Norwegian and British prospectors discovered strong evidence that there is oil in the so-called Dragon Area, the northeast corner of Icelandic territorial waters. Rock samples showed “active seepage of Jurassic oil and a working hydrocarbon system.” This will in all likelihood make things pretty exciting when a new Icelandic Licensing Round for drilling comes up this spring. While there is no indication as to exactly how much oil there might be, Hermann Guðmundsson, the director of petrol station chain N1, told reporters that this could “make Iceland one of the richest countries in the world within the next 12 years.”

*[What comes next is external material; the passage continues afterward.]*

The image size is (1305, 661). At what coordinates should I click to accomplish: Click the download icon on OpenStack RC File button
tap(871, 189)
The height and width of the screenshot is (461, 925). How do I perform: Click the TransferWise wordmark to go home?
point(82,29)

The President Is Running After All
After insinuating in his New Year’s address that he would not seek re-election, and then refusing for months to give a straight answer when questioned, President Ólafur Ragnar Grímsson has announced that he will run again this year. This was due in part, he said, to being presented with a petition with 30.000 signatures calling for him to run. Ólafur, who has been president for sixteen years now, could wind up being president for two decades if he wins. However he has said that he may not finish his term if elected. During the time in which he appeared to be indecisive or perhaps secretive about his intentions to run or not, a poll conducted by Fréttablaðið showed the largest percentage of respondents wanted him to stay on, followed close behind by Former Minister of Justice Ragna Árnadóttir (who has since declined to run) and former chair of the Central Bank and current editor of Morgunblaðið Davíð Oddsson.

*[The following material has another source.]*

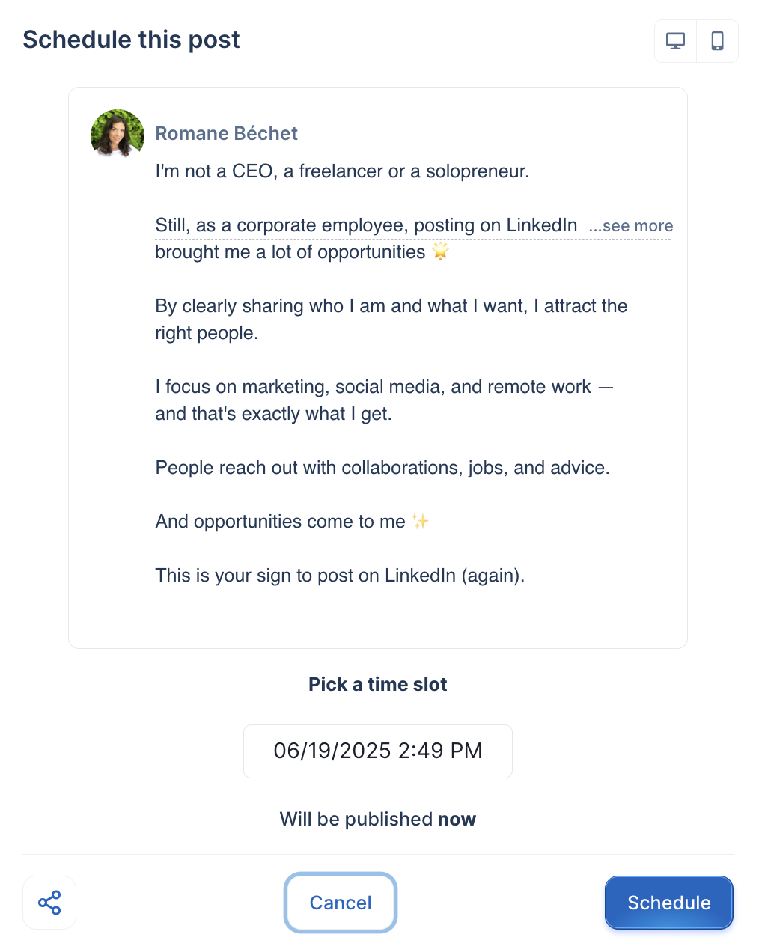Click Romane Béchet's profile picture
The image size is (759, 952).
[118, 135]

Reykjavík Energy Properties Sold Without Advertisement
Reykjavík Energy (RE) apparently sold at least two of its holdings without ever making a public advertisement that they were for sale. The City of Reykjavík, which owns 94% of RE, acted on information they received about the matter and made a formal inquiry to RE. According to data on RE’s website, the sale process of the two holdings—Enex Kína and Envent Holding—began in February 2010, with a deal signed in August 19, 2011. While RE only owned 19.53% of Enex Kína and 24.5% of Envent, the sale apparently went underway without the shares being made publicly available.
Former PM Is On Trial
Former Prime Minister Geir H. Haarde is currently standing trial for negligence and mismanagement in the months leading up to Iceland’s financial collapse, despite the best efforts of his brethren in the conservative party to get the charges dropped. Geir has maintained that nobody could have predicted the crash and furthermore that there was nothing he could have done to prevent it. Day one was spent drilling Geir, who said that he was happy to finally get a chance to respond to the charges. On day two, former Chair of the Central Bank Davíð Oddsson, among others, testified. He asserted that he had warned Geir about trouble brewing in the banks, and that Geir showed a lack of confidence and trust in Davíð’s words. At the same time, he said he understood Geir not heeding his warnings, as it appeared that the banks were doing quite well financially.